Personal Development

Review: Daring Greatly

Cover of "Daring Greatly," featuring a gray background with sideways text that transitions from yellow to green to blue
Image from Brene Brown

Title: Daring Greatly: How the Courage to be Vulnerable Transforms the Way We Live, Love, Parent, and Lead

Author: Brené Brown

Genre: Personal Development

Trigger Warnings: None

Back Cover:

Every day we experience the uncertainty, risks, and emotional exposure that define what it means to be vulnerable or to dare greatly. Based on twelve years of pioneering research, Dr. Brené Brown dispels the cultural myth that vulnerability is weakness and argues that it is, in truth, our most accurate measure of courage.

Brown explains how vulnerability is both the core of difficult emotions like fear, grief, and disappointment, and the birthplace of love, belonging, joy, empathy, innovation, and creativity. She writes: “When we shut ourselves off from vulnerability, we distance ourselves from the experiences that bring purpose and meaning to our lives.”

Daring Greatly is not about winning or losing. It’s about courage. In a world where “never enough” dominates and feeling afraid has become second nature, vulnerability is subversive. Uncomfortable. It’s even a little dangerous at times. And, without question, putting ourselves out there means there’s a far greater risk of getting criticized or feeling hurt. But when we step back and examine our lives, we will find that nothing is as uncomfortable, dangerous, and hurtful as standing on the outside of our lives looking in and wondering what it would be like if we had the courage to step into the arena—whether it’s a new relationship, an important meeting, the creative process, or a difficult family conversation. Daring Greatly is a practice and a powerful new vision for letting ourselves be seen.

Review:

I first heard of Brené Brown at the 2016 Global Leadership Summit, where she did a speech on vulnerability and communication.
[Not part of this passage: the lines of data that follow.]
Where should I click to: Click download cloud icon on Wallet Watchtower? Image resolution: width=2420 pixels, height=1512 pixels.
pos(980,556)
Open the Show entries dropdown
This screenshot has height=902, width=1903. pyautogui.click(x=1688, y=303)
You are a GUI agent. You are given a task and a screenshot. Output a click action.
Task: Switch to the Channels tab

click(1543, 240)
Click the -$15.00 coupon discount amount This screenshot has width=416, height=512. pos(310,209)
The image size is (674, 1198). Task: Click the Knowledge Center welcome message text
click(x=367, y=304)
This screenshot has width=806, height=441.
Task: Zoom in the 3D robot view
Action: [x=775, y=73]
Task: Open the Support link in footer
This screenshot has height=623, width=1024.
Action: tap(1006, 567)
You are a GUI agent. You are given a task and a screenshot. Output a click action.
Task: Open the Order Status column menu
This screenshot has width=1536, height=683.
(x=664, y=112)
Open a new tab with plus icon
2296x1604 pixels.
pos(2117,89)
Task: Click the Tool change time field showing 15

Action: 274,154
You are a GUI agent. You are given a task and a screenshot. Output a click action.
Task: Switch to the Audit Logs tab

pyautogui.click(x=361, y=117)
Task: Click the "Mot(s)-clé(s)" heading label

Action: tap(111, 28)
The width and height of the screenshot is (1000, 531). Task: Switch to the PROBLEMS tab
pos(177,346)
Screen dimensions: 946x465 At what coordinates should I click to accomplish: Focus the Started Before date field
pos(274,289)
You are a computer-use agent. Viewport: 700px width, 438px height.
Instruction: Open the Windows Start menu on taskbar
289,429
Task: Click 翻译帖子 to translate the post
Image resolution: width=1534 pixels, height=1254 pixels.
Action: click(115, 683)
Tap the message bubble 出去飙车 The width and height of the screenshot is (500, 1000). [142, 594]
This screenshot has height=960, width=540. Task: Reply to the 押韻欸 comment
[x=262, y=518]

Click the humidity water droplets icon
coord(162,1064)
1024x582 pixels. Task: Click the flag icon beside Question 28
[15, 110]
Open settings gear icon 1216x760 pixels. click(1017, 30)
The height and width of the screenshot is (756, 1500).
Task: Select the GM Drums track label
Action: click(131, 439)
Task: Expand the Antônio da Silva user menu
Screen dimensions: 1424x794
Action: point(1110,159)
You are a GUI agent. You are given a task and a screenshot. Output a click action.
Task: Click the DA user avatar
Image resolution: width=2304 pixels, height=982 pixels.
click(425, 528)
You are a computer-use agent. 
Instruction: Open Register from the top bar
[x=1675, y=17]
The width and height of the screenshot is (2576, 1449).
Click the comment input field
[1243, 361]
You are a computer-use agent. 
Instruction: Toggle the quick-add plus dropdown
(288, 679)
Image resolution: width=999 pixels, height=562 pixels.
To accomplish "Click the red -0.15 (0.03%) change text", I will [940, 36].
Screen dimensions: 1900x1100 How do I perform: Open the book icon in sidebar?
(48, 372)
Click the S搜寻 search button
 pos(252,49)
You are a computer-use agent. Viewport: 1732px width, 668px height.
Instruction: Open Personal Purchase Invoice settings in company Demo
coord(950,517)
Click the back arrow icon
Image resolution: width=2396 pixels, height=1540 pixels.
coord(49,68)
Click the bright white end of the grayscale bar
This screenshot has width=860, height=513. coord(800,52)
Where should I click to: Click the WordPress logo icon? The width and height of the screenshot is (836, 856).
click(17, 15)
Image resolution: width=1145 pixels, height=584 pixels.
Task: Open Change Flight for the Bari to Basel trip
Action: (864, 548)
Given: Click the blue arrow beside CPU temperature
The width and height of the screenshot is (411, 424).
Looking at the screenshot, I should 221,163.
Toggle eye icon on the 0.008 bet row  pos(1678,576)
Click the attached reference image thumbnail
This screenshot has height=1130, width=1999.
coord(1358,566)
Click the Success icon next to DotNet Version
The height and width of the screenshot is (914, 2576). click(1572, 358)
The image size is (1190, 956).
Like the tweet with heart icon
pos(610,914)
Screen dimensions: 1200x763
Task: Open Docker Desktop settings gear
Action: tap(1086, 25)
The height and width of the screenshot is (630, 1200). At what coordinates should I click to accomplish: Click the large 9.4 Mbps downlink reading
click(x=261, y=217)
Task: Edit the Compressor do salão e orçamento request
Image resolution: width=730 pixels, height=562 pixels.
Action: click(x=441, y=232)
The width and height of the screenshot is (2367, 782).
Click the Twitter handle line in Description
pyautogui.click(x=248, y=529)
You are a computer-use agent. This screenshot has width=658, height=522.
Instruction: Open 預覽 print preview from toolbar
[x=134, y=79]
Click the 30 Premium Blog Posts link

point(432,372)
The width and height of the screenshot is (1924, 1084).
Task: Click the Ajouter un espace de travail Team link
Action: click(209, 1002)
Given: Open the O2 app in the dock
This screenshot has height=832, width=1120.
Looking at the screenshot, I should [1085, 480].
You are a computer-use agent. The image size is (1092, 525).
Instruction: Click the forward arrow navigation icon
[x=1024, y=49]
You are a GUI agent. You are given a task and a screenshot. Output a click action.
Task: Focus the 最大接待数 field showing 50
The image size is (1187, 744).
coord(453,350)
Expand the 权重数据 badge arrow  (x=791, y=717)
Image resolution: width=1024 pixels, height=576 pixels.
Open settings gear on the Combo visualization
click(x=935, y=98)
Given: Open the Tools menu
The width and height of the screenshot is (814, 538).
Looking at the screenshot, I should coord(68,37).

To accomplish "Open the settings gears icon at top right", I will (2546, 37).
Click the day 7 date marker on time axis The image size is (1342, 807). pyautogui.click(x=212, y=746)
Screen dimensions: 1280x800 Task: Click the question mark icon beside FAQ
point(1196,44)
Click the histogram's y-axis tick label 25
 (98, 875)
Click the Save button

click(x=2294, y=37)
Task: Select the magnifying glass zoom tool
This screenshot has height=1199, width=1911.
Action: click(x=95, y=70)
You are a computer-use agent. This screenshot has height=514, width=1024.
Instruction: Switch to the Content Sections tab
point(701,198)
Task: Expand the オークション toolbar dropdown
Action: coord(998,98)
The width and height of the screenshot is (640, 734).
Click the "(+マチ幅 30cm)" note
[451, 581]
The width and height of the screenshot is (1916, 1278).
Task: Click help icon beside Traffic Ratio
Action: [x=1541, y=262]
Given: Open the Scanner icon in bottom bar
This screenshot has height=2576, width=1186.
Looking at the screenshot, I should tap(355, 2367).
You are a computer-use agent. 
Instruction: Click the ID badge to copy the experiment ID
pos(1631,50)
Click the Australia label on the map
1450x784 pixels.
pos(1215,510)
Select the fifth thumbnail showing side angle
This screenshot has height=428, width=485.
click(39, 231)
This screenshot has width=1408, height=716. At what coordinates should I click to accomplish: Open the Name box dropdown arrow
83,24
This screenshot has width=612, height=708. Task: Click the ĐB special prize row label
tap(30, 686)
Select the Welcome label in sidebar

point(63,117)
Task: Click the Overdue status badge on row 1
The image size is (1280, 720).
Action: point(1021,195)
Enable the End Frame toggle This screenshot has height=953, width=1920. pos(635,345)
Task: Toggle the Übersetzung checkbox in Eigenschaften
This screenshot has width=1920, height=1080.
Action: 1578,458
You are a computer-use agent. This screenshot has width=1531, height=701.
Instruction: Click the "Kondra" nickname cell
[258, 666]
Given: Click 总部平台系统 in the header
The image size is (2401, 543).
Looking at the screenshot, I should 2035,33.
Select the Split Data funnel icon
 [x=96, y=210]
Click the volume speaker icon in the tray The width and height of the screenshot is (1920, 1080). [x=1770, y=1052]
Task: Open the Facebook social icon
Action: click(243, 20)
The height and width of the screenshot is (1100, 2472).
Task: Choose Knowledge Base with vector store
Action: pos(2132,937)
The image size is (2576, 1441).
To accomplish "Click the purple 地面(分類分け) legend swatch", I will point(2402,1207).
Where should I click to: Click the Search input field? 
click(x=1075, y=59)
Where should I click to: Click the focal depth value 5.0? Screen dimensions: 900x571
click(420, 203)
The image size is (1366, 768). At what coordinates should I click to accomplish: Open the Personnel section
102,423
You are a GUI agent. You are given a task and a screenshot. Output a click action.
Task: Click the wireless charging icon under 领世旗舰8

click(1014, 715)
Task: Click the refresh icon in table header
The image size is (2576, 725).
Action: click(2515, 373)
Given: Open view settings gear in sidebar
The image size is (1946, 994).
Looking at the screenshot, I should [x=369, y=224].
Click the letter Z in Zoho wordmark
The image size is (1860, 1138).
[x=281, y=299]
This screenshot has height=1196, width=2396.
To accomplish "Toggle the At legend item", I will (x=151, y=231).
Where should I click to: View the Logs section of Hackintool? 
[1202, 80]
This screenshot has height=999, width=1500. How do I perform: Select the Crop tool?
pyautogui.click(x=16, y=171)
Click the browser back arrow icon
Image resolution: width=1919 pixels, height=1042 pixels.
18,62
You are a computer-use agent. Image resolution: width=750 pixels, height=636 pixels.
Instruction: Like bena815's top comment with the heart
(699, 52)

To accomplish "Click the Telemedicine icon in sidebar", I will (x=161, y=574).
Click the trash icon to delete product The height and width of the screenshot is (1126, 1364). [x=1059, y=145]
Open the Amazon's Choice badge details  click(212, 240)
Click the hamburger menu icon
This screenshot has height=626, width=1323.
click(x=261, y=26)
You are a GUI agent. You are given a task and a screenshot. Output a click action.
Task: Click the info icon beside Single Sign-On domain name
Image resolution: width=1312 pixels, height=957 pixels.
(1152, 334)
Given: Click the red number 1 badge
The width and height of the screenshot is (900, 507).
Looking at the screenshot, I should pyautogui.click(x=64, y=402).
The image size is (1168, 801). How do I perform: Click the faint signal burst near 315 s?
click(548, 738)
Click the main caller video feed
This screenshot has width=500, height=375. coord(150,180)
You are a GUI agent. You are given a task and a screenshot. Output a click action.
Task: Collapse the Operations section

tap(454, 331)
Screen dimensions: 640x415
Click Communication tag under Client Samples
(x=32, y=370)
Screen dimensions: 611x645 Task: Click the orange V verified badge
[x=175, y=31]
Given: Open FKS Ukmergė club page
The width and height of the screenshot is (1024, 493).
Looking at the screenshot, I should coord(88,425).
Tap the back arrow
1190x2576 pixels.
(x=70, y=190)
It was far and away my favorite speech in the whole two-day event. Daring Greatly and another of her books, Rising Strong, were both on sale at the Summit bookstore – I didn’t buy either of them, but I put them both on my reading list. Cut to now, a year later, and I found Daring Greatly as an audiobook that I could listen to on the way to work.

You know those books where the author is talking about something you shouldn’t do and you think, oh, I don’t do that, but then the book keeps smacking you in the face until you realize that you actually do? Yeah, this was one of those books. With several different concepts.

But the good part is, this book doesn’t just smack you with how you’re screwing up – it provides ideas, tips, suggestions, and ways you can practice being better and living more authentically. Which is the second thing I love about this book. It’s so practical. Coming from an academic researcher, you might expect otherwise, but this is no theoretical construct – well, it is, but there’s also practical steps and commitments and ways to apply the theory. (I have a huge Thing about information being practical, so that gave it major points.)

It’s also super encouraging. The whole book is full of hope and “you can do this” and all the ways life is going to be so much better and real awesome when you’re vulnerable.

Brené is open about her struggles with these concepts. She shares her failures, screw-ups, and moments she just plain could have done better. Which makes this book feel a lot more real. Brené isn’t preaching at you, she’s leading you, saying, “I figured this out and here’s how it’s changed my life – here’s how it can change yours, too.” And I think that’s great.

A review really can’t do justice to this book and the hope and advice and vulnerability contained in it. It’s great advice for relationships. It’s great advice for parenting. It’s great advice for leading. It’s great advice for life, really. And as I listened, I realized that one of the reasons my fiance and I have such a great relationship is because we’d unconsciously discovered a lot of these principles.

Seriously, read this book. And maybe buy copies for other people. I know I intend to make my fiance read (or listen to) it at some point.